Justice Elena Kagan, hailed last year by President Barack Obama as a defender of “ordinary citizens,” sided with a Bank of America Corp. unit against an indebted consumer in her first U.S. Supreme Court ruling.
The 8-1 decision limited a provision that lets people receiving bankruptcy protection cut their monthly payments by as much as $471 a month to account for car ownership costs. Kagan said consumers can take that deduction only when they are making loan or lease payments on the car.
“If the debtor already owns a car outright, he has no need for this protection,” the newest justice wrote for the court.
The decision was a defeat for Jason Ransom, a Nevada man who sought to take a deduction for a 2004 Toyota Camry valued at $14,000. Ransom filed for bankruptcy protection in 2006 with more than $82,000 in credit card debt, almost $33,000 owed to Bank of America’s FIA Card Services.
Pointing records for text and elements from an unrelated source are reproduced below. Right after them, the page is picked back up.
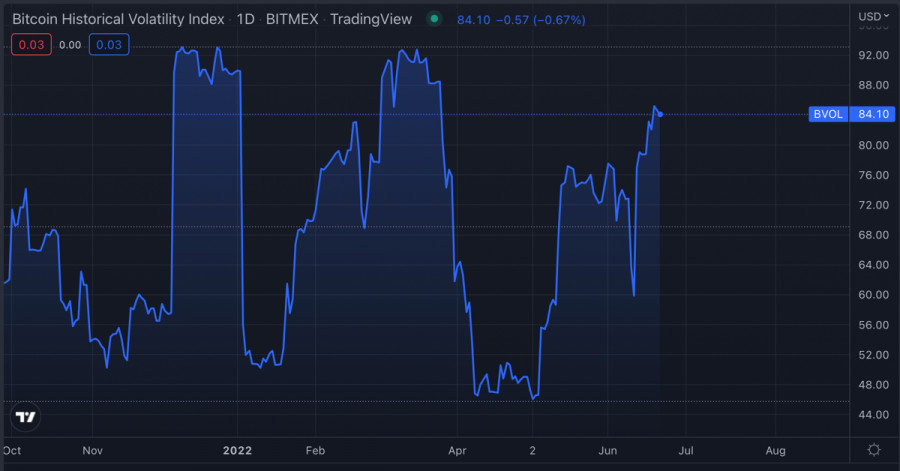Click the 84.10 current price label

[x=873, y=114]
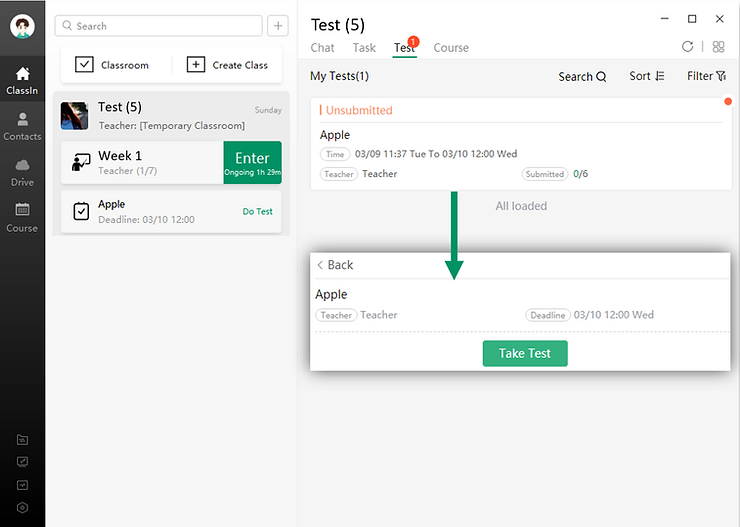Image resolution: width=740 pixels, height=527 pixels.
Task: Click the refresh icon in header
Action: pyautogui.click(x=687, y=47)
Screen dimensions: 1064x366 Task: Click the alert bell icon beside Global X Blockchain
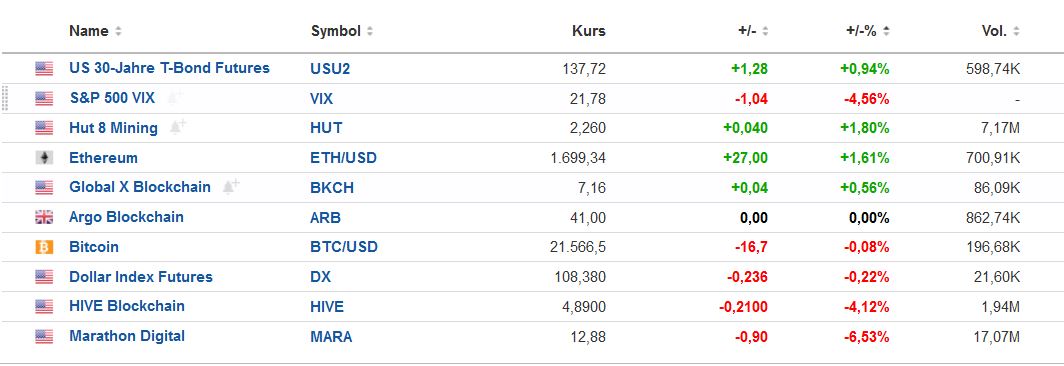[231, 187]
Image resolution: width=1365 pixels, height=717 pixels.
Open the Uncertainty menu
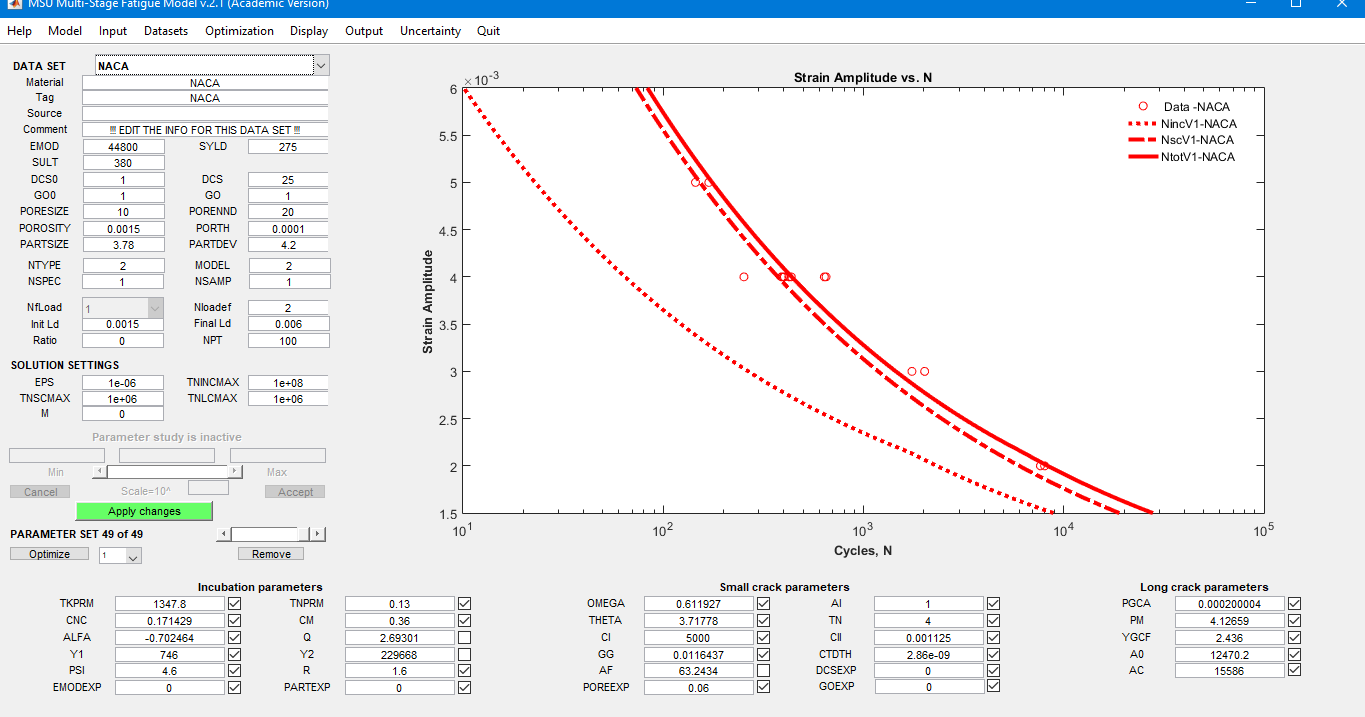(430, 31)
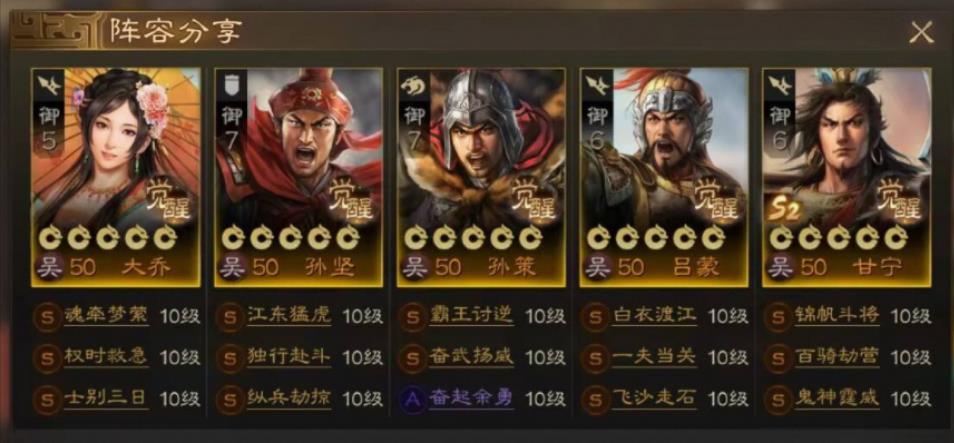
Task: View the 白衣渡江 skill details
Action: (654, 315)
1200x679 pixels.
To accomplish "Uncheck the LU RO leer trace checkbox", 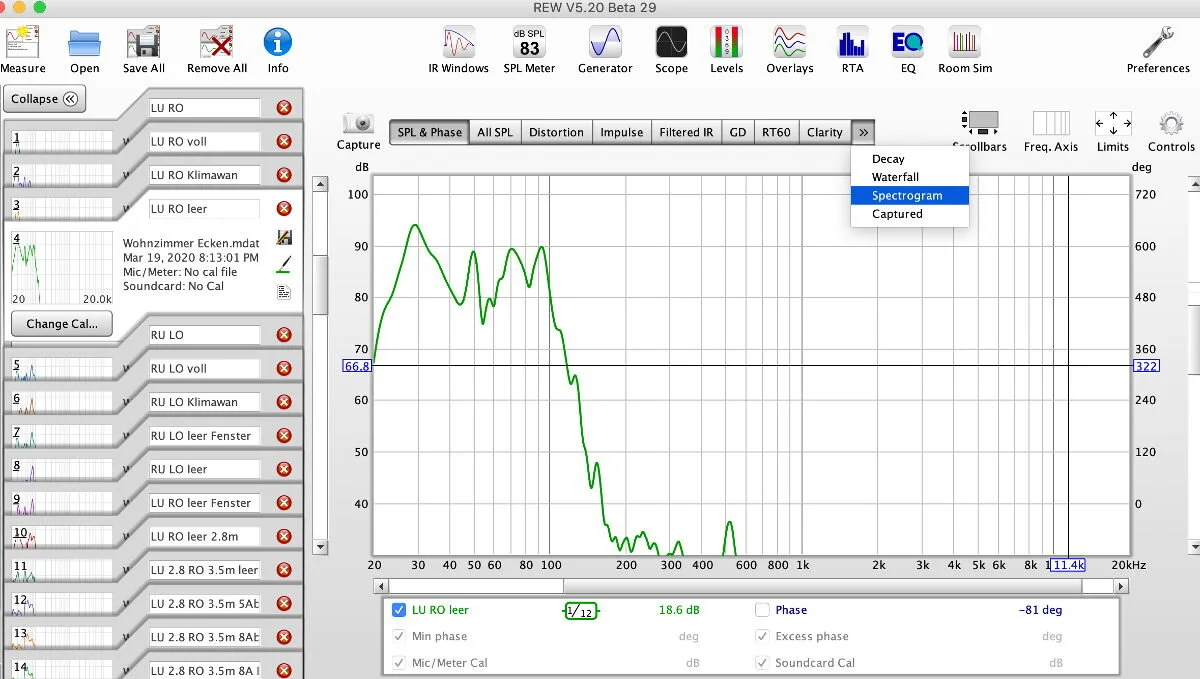I will click(400, 610).
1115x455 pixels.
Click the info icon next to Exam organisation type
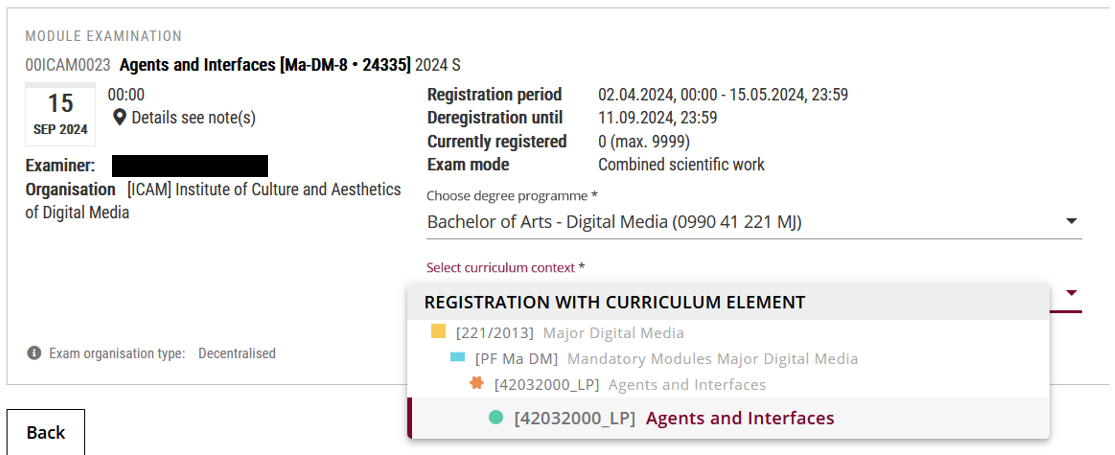tap(33, 353)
Justice Antonin Scalia, in other contexts one of the most pro-business justices, was the lone dissenter. He said Ransom should have been allowed to take the deduction and that Kagan and the rest of the court misread a provision in a 2005 bankruptcy law.
The Obama administration supported FIA in the case, pointing to the Internal Revenue Service’s conclusion that people who own their car outright can’t claim the deduction. A separate deduction is available to cover car operating expenses.
Obama, when he nominated Kagan last year to succeed the retiring Justice John Paul Stevens, described her as someone who “has repeatedly defended the rights of shareholders and ordinary citizens against unscrupulous corporations.”
The case is Ransom v. FIA Card Services, 09-907.